__GOAL__
Copy out each of the entries below word for word, leaving out the pictures.

--- --- ---

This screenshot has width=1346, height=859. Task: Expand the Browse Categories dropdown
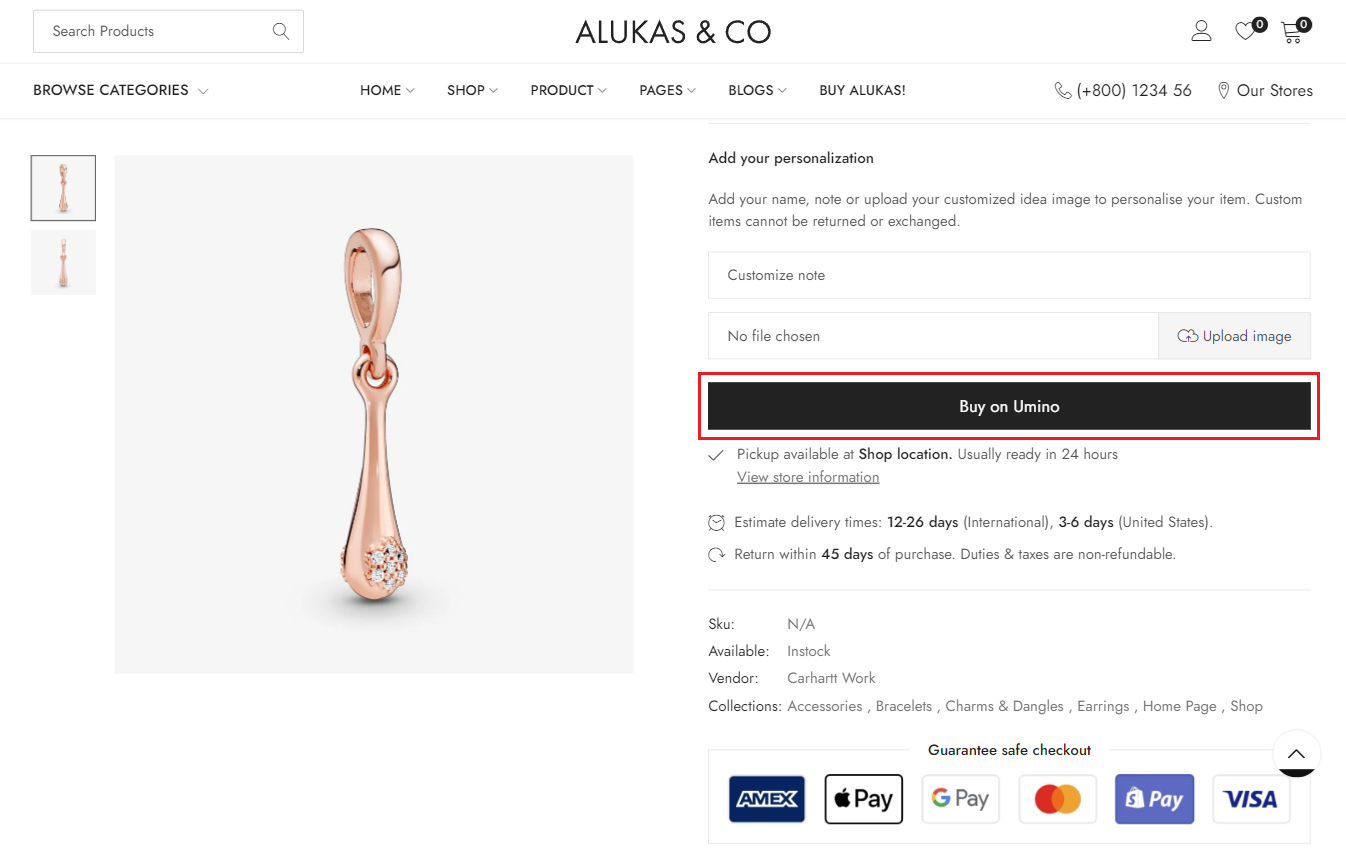click(x=120, y=90)
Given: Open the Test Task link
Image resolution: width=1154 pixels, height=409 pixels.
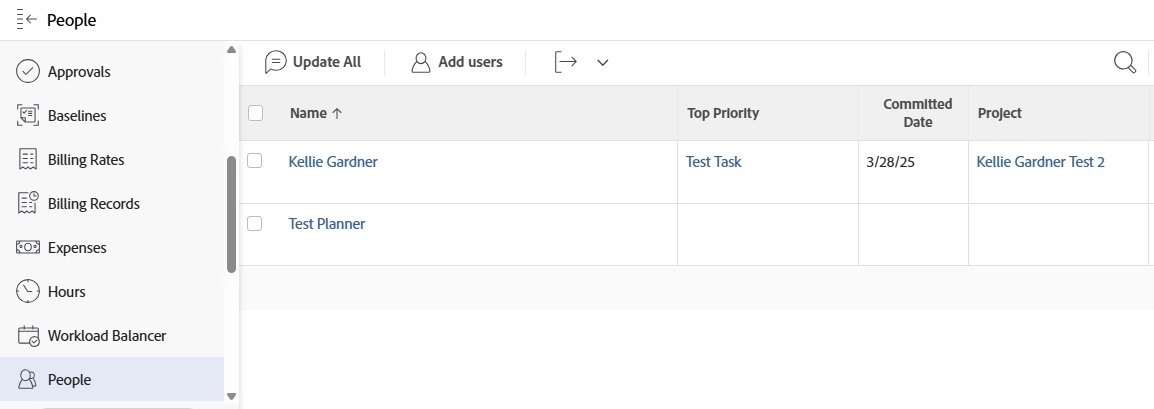Looking at the screenshot, I should tap(713, 161).
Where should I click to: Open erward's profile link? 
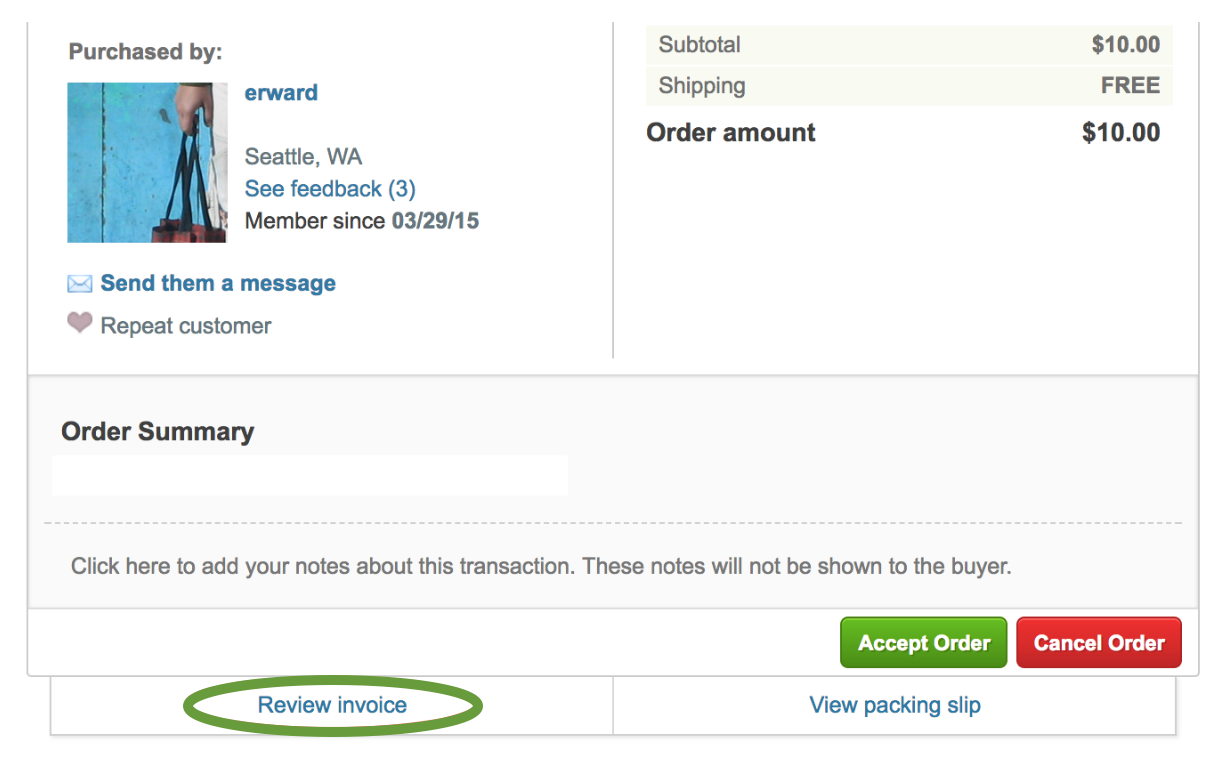[281, 93]
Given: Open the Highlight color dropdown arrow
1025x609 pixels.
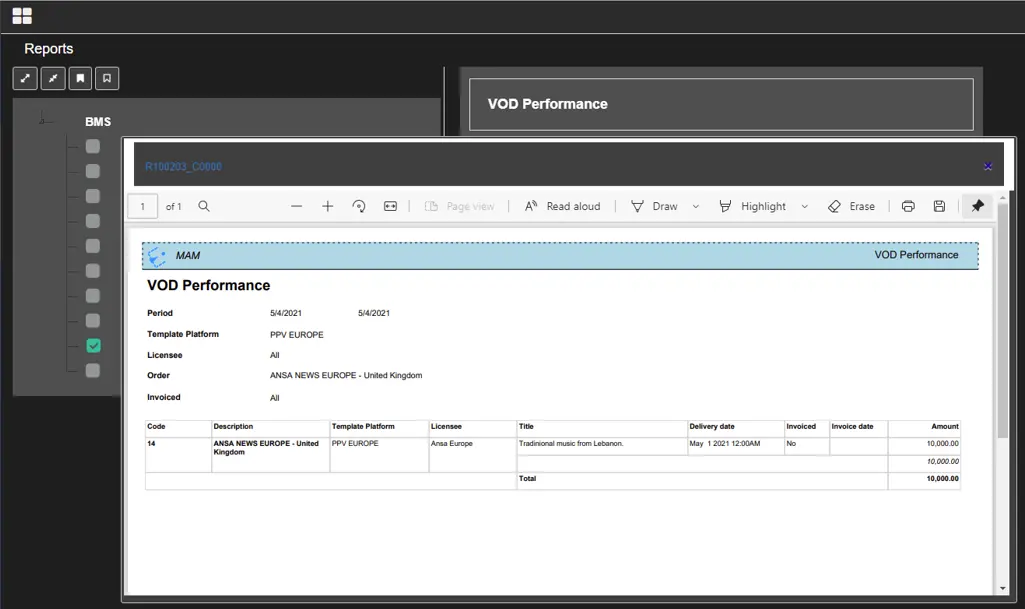Looking at the screenshot, I should tap(804, 206).
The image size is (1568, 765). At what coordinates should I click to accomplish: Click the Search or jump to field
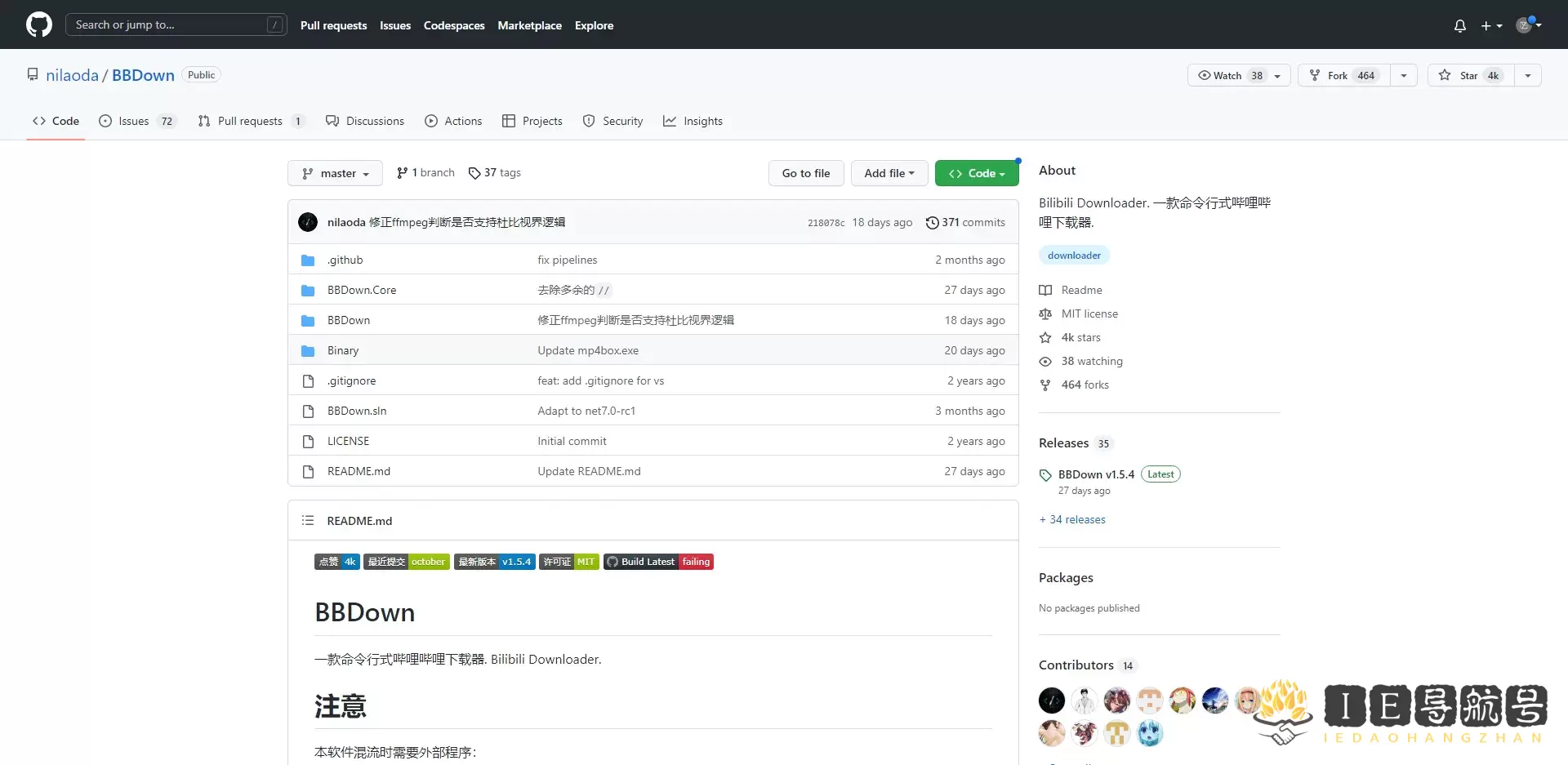[168, 24]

--- --- ---

__THE RESPONSE__
This screenshot has width=1346, height=859. Task: Expand the Browse Categories dropdown
click(x=120, y=90)
Given: Open the Test Task link
Image resolution: width=1154 pixels, height=409 pixels.
Looking at the screenshot, I should tap(713, 161).
Where should I click to: Open erward's profile link? 
[281, 93]
Given: Open the Highlight color dropdown arrow
1025x609 pixels.
Looking at the screenshot, I should tap(804, 206).
The image size is (1568, 765). At what coordinates should I click to accomplish: Click the Search or jump to field
[168, 24]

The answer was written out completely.